И кровавый потек мармелада полз из уголка рта на плохо выбритый старческий подбородок хама, которому, как это и планируется фюрером в мировом масштабе, все обязаны служить.
— Мой сын, мой Карл делал Полен унд Франкрейх капут. Он Камрат, он — дойче зольдат! Он пойдет и на Англию. Она тоже должна быть наказана. Юден, поля́кен, францозен, энглянден — все дерьмо! Великая Германия…
Эта вздорная болтовня неожиданно и так отчетливо вызвала однажды в памяти Алеся солнечный берег польского моря, затишье после канонады… От их пулеметного гнезда над обрывом на опушке букового леса немцы были в каком-нибудь километре — на кладбище, переходившем дальше от берега в парк. Как-то утром, когда утихла очередная артиллерийская обработка польской передовой, несколько немцев вышли с кладбища к воде — искупаться. Голые, прикрывшись лишь рукой, издалека они почти сливались с песчаным фоном. Как бы в насмешку над «проклятыми поляками», снова оглушенными, придавленными к земле огнем.
«Юден, поля́кен, францозен, энглянден — все дерьмо!..»
«Может быть, и твой работничек, твой борец за хлеб и пространство был там? — думал Руневич, глядя на старика. — Может быть, это его я заметил, когда снова поднял над землей голову, снова повел биноклем по вражескому берегу? Может быть, это ему удалось доползти от берега назад под очередью моего станкача?.. Тогда, чтоб разглядеть его, нужен был бинокль. Теперь я вас вижу и так. С каждым днем яснее».
Все мысли Алеся были на родине, дома. Больше, чем прежде. Назначенный для побега день подползал медленно, но неуклонно. И часто, думая о немцах, которые его окружали, Алесь вспоминал слова Бутрыма:
«И люди и нелюди — на кой вы мне ляд?..»
В доме Камратов, если говорить о взрослых, человеком ему казался лишь один.
Это был старый батрак с удивившей Руневича, как будто славянской фамилией — Раков.
У Камратов все, от Оскара до «опы», называли его без всякой иронии «герр Ракоо». Старик жил где-то на другой улице, в наемной комнатке, вдвоем со своей старенькой фрау, которая, как он говорил, приглядывает за домом; потому она никогда не показывалась здесь, на месте мужниной работы.

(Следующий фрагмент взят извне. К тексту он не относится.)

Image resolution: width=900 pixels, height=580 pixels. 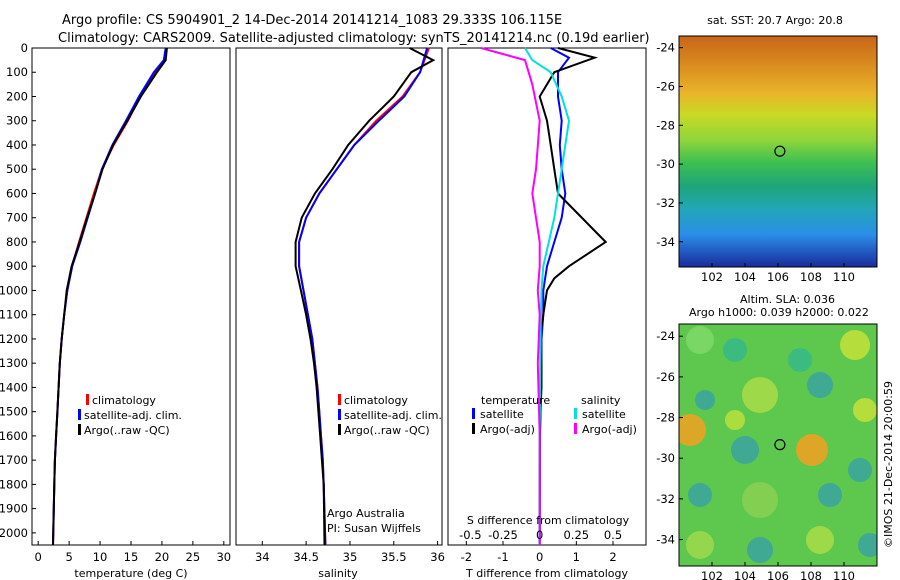 I want to click on map-x-tick-label: 106, so click(x=778, y=574).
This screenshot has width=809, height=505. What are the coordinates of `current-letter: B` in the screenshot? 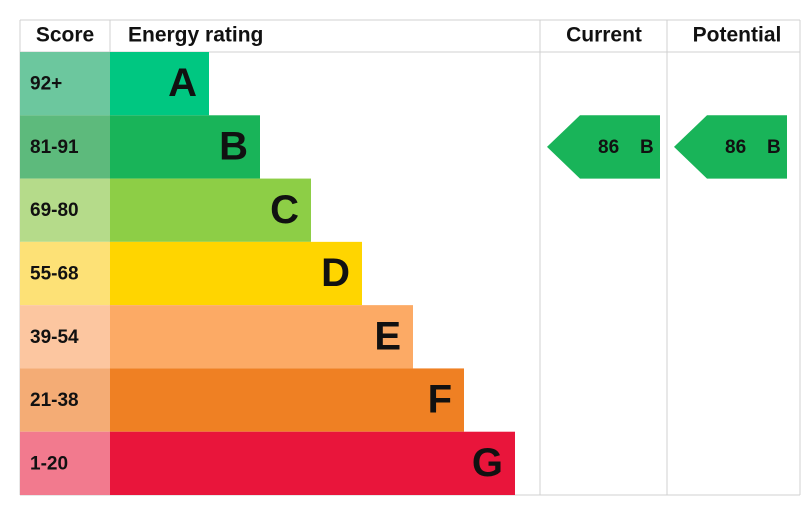 It's located at (647, 148).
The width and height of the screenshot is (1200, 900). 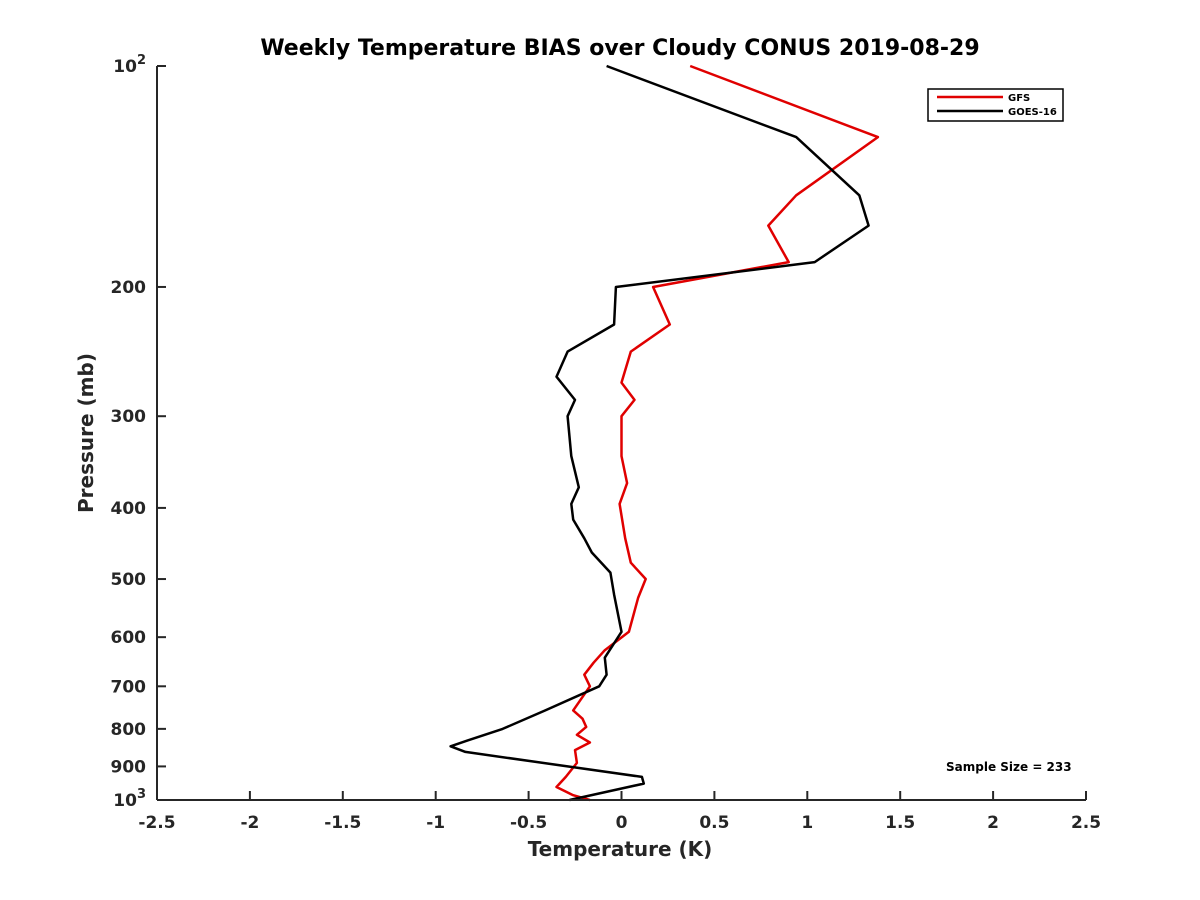 What do you see at coordinates (620, 812) in the screenshot?
I see `x-ticks: -2.5 -2 -1.5 -1 -0.5 0 0.5 1 1.5 2 2.5` at bounding box center [620, 812].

Герр Раков был пришлый батрак, взятый только для полевых работ. Загадочной казалась Алесю его представительность, словно был он когда-то «большим человеком», поднабрался культуры; для полноты впечатления не хватало разве что галстука, даже когда он шел за плугом или с косой. Говорил старик тихо, на местном платдойче, отчего речь его сливалась для Алеся в почти непонятную, монотонную, но безобидную воркотню. Однако в самые ответственные моменты, желая, чтоб пленный понял его, герр Раков мог и повторить то же, да еще на гохдойч, в меру своих возможностей внятно. Ходил он в плохоньком, вытертом, но всегда чистом и заштопанном костюмчике, в ботинках, в серой бессменной кепочке и при усах, сивых и скромно опущенных вниз. Под усами часто появлялась добрая, тихая усмешка. А в блекло-серых усталых глазах уже навеки затаилась дольняя печаль, изрядно припраленная виспугом.